**EXERCISE REQUIREMENTS:** All that belongs in the answer is the lines from the one containing "Click the user profile silhouette icon" to the end of the listing below, copied exactly, pictures excluded.

**PROVIDED INFORMATION:**

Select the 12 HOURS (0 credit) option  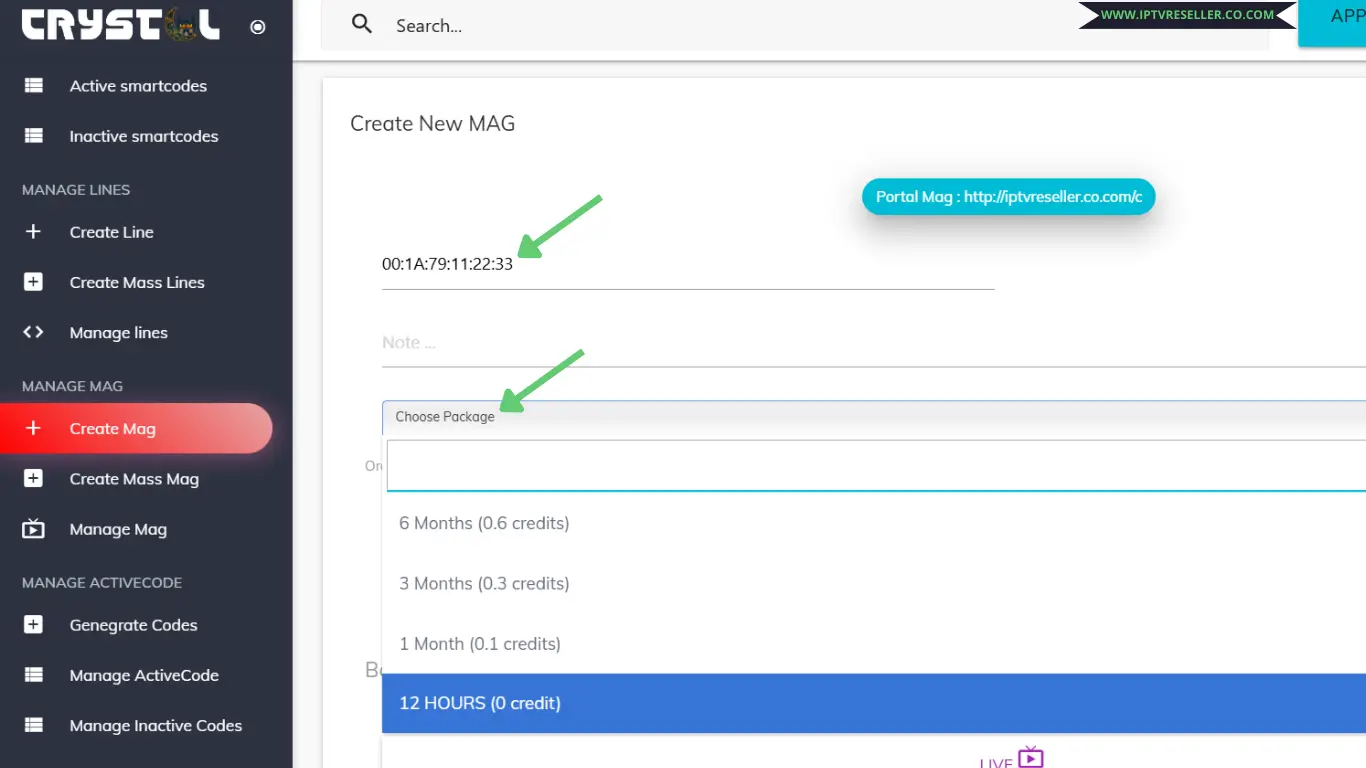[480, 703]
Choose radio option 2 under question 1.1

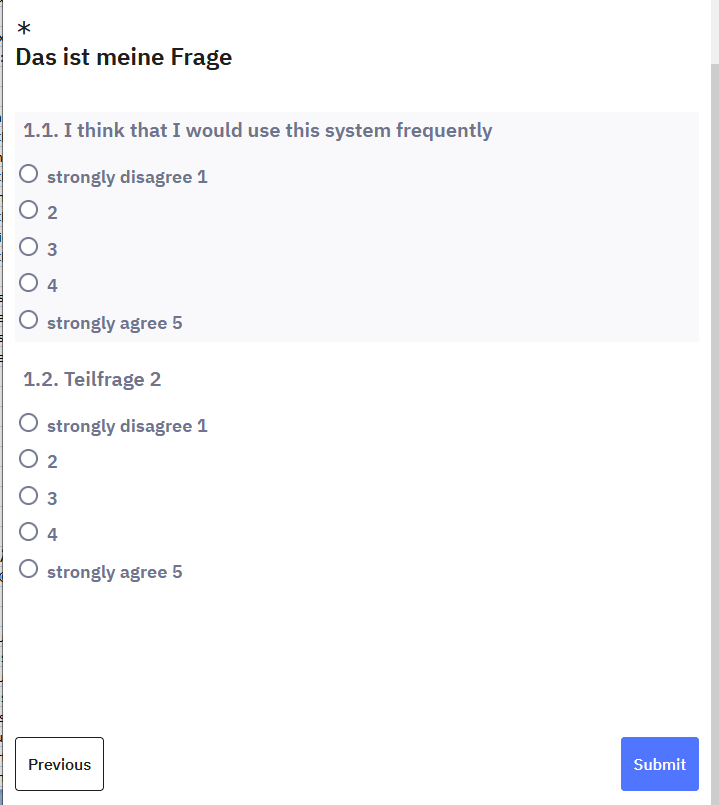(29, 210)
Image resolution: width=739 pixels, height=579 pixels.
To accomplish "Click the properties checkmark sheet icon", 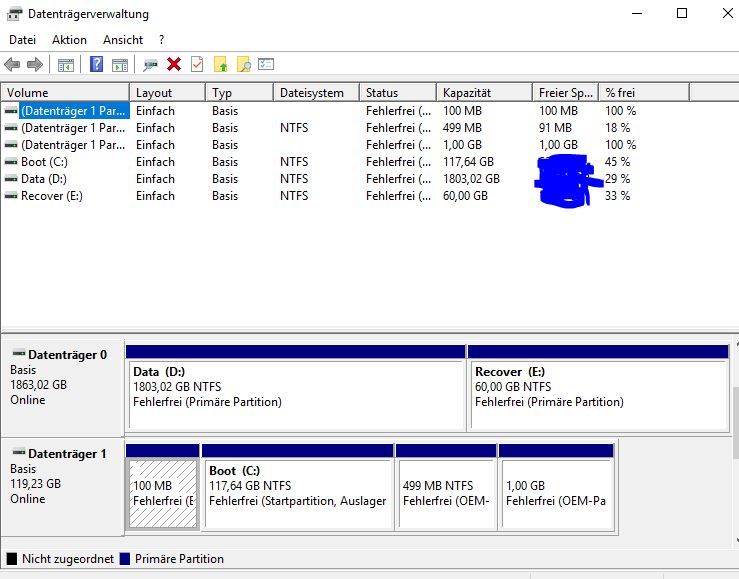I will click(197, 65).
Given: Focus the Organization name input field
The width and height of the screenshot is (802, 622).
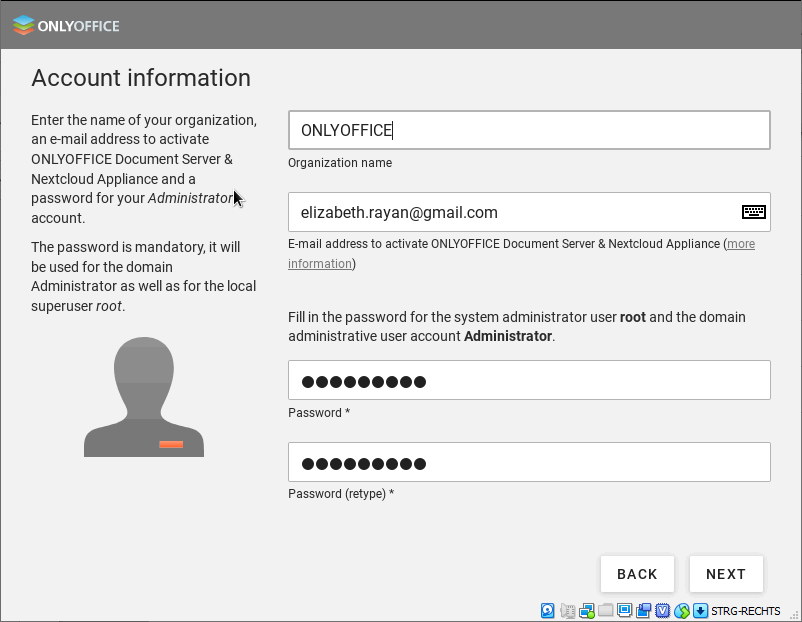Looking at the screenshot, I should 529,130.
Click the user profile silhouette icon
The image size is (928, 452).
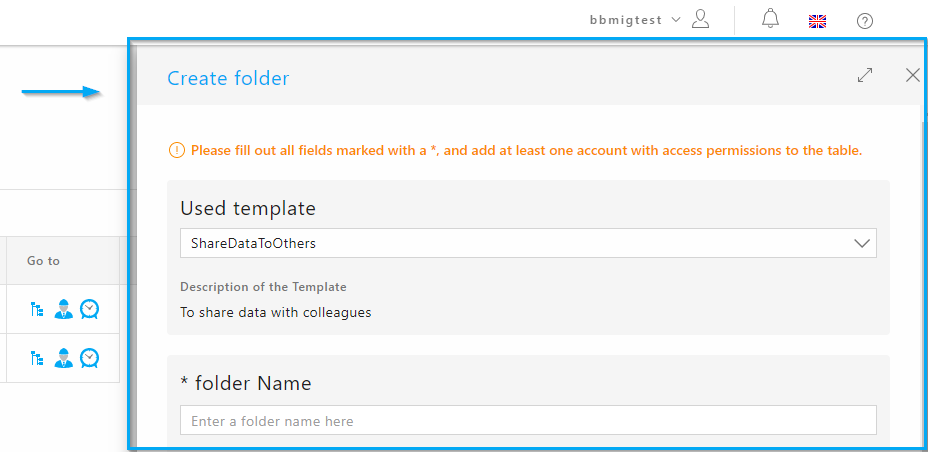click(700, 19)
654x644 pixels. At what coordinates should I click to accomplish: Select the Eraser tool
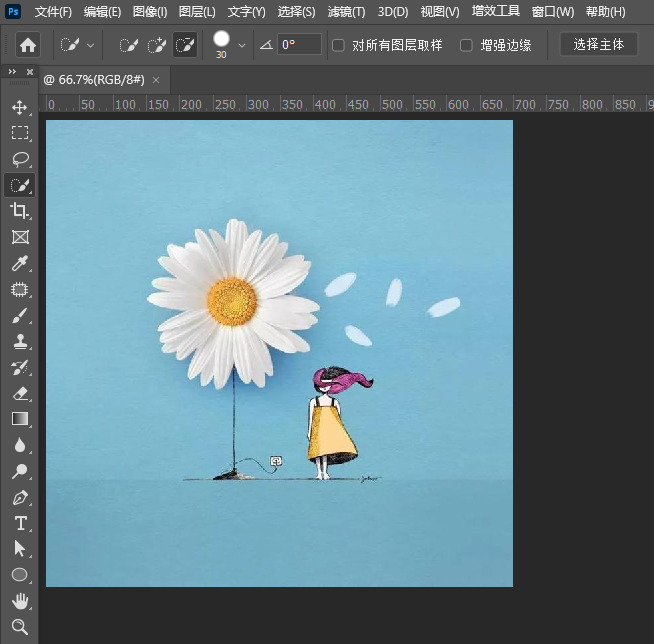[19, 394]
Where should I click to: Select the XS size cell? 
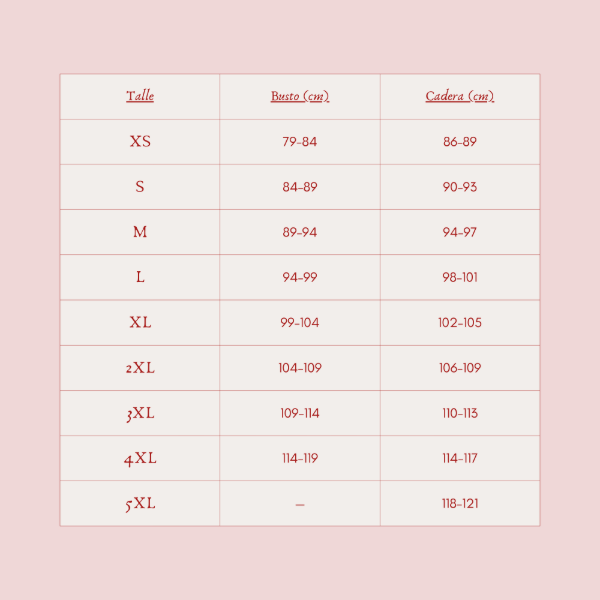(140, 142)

**FINAL ANSWER:**
Click the user profile silhouette icon
The image size is (928, 452).
click(700, 19)
654x644 pixels. At what coordinates should I click to accomplish: Select the Eraser tool
[19, 394]
Where should I click to: Select the XS size cell? 
(140, 142)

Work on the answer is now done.